EXERCISE INSTRUCTIONS
1/ Answer these questions using the trade association excerpt, with each answer on its own line marked the same way:
(a) What are a few pioneering industry trade associations building today?
(b) What three ways of relating to a new NMM does the excerpt list for an association?
(c) What kind of organization do some associations have that makes a challenge from a new NMM unlikely?
2/ Decide whether each statement below agrees with the trade association excerpt. Answer yes or no, and quote the words that settle it.
(a) Most associations regard building a B2B e-Marketplace as their core competency.
(b) Technology sophistication is among the factors that decide how an association relates to an NMM.
(c) No NMM has ever taken on a lobbying role.
3/ Print the part of the trade association excerpt starting with "A few pioneering" and going on through "some of them.".

SOURCE EXCERPT
A few pioneering industry trade
associations today are building a B2B e-Marketplace for their vertical
industry. Most, however, do not view this as their core competency and have
no plans to do so.
There are a large number of factors
that determine whether a given association could, should, or would
be a partner with a new NMM, compete with the NMM, or defer to the NMM.
Relative size and strength of the association, nature of the
membership - individuals vs. strictly corporate, American vs. global, market nature
of member companies, relative importance of lobbying efforts, technology
sophistication, etc., are some of them.
Some associations have an
outstanding lobbying organization and have to continually deal in the political
environment. It is not likely that these association will be challenged by a
new NMM, although there are examples of a NMM assuming a lobbying role.

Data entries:
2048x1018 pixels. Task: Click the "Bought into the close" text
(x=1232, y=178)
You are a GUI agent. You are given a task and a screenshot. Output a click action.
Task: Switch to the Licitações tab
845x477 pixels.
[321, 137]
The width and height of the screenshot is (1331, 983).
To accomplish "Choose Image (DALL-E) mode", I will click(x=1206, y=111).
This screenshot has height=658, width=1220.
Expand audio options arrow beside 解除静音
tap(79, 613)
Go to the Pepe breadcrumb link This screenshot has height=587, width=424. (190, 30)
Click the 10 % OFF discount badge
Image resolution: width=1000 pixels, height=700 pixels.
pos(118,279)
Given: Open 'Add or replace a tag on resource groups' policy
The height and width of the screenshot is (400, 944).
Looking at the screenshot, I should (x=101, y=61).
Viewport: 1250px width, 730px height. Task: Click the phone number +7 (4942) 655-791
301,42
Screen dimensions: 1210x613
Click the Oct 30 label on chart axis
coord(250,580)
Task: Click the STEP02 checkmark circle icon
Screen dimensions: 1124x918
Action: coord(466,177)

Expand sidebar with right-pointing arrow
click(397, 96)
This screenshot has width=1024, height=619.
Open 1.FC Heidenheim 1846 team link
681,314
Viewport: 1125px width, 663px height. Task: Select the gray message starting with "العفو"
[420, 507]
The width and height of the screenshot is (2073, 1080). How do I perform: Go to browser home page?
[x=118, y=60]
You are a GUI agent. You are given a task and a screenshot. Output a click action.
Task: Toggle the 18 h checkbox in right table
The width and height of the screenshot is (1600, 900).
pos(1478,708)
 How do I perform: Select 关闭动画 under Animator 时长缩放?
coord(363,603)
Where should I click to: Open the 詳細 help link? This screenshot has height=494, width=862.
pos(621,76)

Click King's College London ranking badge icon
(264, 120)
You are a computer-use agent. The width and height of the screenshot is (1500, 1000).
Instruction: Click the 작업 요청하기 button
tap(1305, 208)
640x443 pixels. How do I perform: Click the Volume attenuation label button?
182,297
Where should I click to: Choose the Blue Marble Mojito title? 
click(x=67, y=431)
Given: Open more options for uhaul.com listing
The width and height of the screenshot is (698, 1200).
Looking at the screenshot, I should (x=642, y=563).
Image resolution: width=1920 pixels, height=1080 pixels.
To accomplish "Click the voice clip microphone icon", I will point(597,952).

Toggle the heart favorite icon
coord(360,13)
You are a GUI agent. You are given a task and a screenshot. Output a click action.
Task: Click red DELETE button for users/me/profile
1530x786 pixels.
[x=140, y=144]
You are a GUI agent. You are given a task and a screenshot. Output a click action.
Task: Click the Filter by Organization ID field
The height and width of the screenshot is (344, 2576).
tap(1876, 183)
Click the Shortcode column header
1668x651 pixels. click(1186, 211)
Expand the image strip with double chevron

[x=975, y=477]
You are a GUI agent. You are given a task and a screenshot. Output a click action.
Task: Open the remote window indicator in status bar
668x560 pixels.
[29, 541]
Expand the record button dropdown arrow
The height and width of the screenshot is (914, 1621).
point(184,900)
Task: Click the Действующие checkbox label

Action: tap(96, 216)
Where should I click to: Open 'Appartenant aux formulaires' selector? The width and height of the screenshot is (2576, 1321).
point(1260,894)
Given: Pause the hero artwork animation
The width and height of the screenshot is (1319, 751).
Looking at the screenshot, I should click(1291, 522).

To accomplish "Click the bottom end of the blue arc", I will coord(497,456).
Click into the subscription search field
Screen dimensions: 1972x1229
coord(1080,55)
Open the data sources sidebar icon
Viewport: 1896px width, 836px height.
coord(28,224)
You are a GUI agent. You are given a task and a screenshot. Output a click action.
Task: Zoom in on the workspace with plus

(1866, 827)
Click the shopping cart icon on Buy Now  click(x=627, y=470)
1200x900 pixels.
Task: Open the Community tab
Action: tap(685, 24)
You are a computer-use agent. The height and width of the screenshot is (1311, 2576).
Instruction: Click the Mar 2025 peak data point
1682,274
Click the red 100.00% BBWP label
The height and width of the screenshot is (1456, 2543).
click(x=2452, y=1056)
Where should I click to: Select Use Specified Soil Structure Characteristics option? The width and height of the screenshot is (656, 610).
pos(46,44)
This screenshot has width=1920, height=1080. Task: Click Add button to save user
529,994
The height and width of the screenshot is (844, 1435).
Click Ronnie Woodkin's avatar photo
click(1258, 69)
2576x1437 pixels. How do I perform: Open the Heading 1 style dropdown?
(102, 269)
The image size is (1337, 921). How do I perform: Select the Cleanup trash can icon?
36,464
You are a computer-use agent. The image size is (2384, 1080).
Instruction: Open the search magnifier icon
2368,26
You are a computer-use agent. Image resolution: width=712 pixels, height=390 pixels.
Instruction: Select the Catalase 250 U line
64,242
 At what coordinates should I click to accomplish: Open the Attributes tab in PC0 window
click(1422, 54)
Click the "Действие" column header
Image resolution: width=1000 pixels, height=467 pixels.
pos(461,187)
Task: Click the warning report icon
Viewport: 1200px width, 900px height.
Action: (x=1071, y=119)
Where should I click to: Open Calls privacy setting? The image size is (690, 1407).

SOLUTIONS BY TASK
1/
(a) A B2B e-Marketplace for their vertical industry.
(b) Partnering with the new NMM, competing with it, or deferring to it.
(c) An outstanding lobbying organization.

2/
(a) No: "Most, however, do not view this as their core competency and have no plans to do so."
(b) Yes: "relative importance of lobbying efforts, technology sophistication, etc., are some of them."
(c) No: "although there are examples of a NMM assuming a lobbying role."

3/
A few pioneering industry trade
associations today are building a B2B e-Marketplace for their vertical
industry. Most, however, do not view this as their core competency and have
no plans to do so.
There are a large number of factors
that determine whether a given association could, should, or would
be a partner with a new NMM, compete with the NMM, or defer to the NMM.
Relative size and strength of the association, nature of the
membership - individuals vs. strictly corporate, American vs. global, market nature
of member companies, relative importance of lobbying efforts, technology
sophistication, etc., are some of them.